(What you need to do) Go through the listing below and retype exactly the lines starting at the one with "Given: Click the OFD Items count badge" and ending at the one with "Given: Open the rear cargo area photo", skipping pictures.

Content starts

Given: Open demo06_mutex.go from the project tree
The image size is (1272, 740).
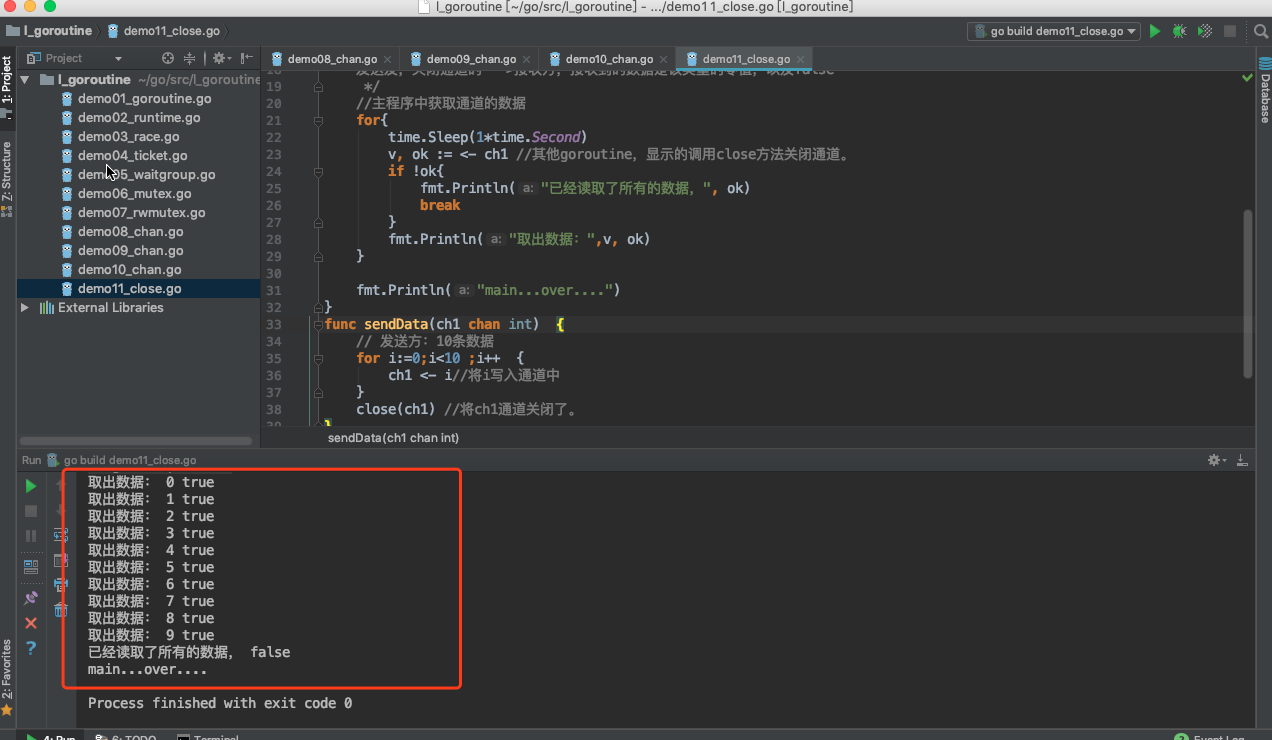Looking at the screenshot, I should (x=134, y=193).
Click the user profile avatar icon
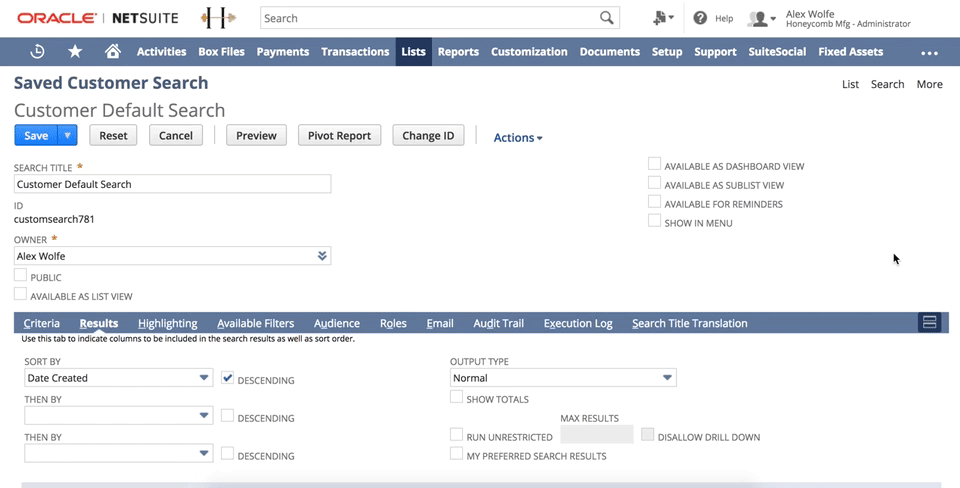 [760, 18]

Content ends
Content starts

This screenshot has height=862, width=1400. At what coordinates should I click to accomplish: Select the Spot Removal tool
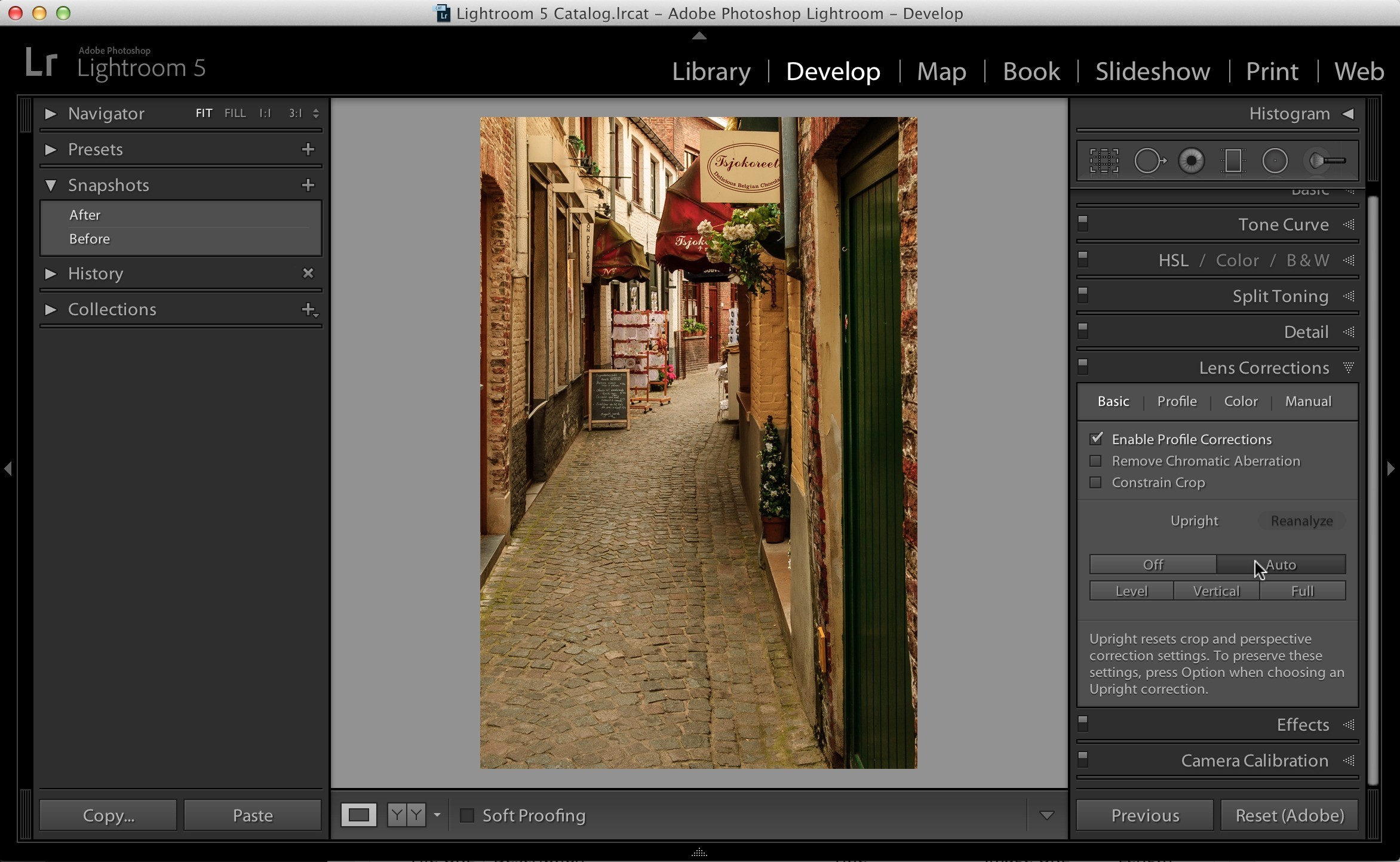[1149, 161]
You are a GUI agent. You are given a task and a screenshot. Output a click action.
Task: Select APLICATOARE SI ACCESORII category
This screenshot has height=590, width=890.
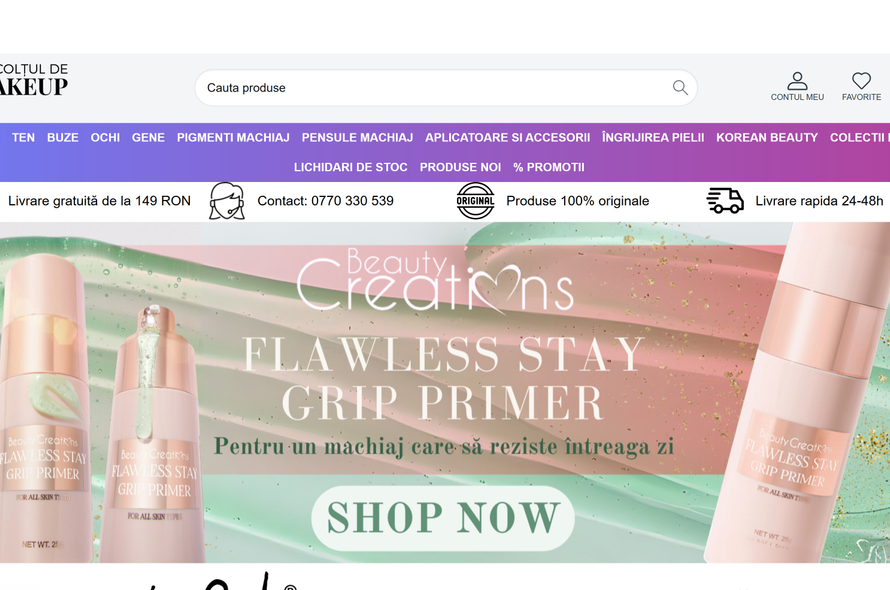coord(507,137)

Content ends
Content starts

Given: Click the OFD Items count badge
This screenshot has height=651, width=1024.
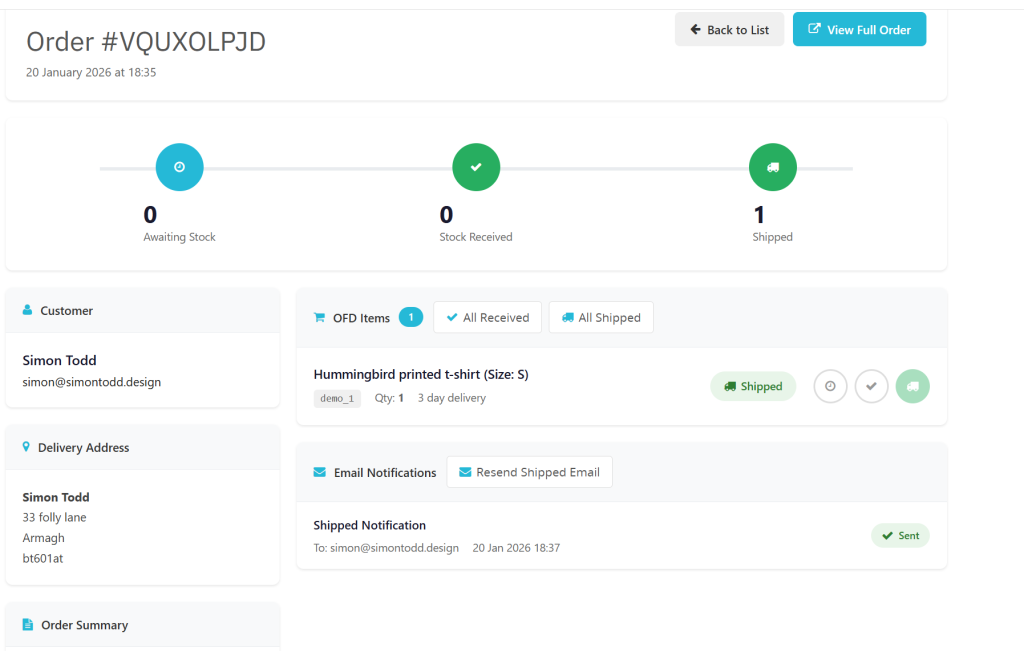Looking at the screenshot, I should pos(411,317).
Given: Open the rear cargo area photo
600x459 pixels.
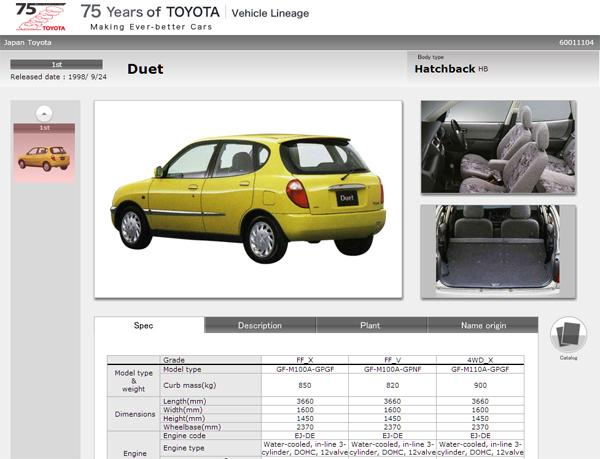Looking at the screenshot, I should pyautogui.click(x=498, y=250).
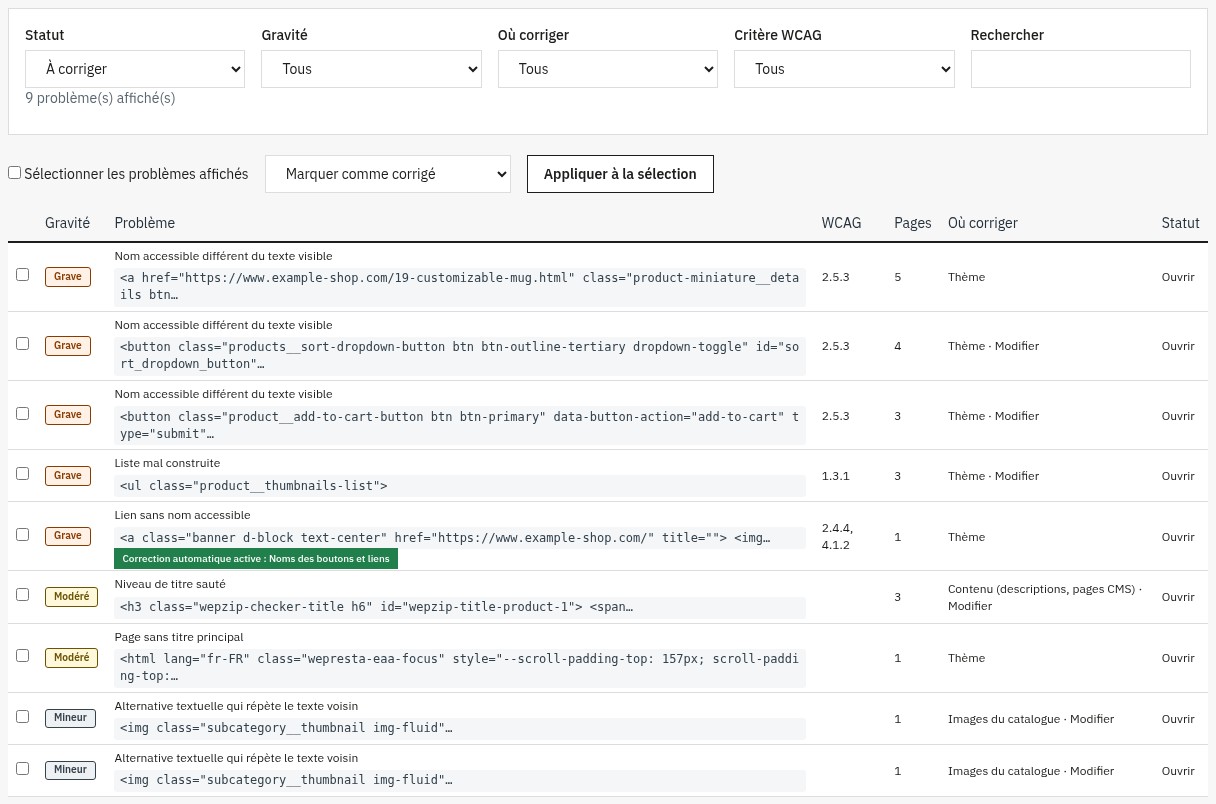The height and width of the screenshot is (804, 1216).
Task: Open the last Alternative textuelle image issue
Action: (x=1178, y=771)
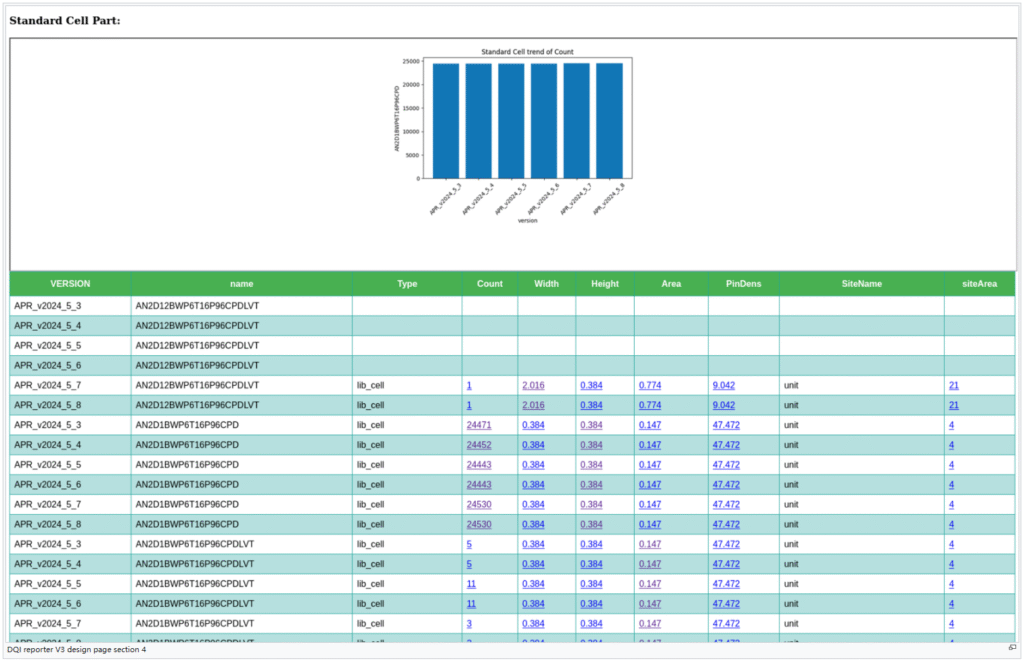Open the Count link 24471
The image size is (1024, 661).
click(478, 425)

Content ends

(Result of the exercise)
Given: Click the OFD Items count badge
This screenshot has height=651, width=1024.
Looking at the screenshot, I should pos(411,317).
Given: Open the rear cargo area photo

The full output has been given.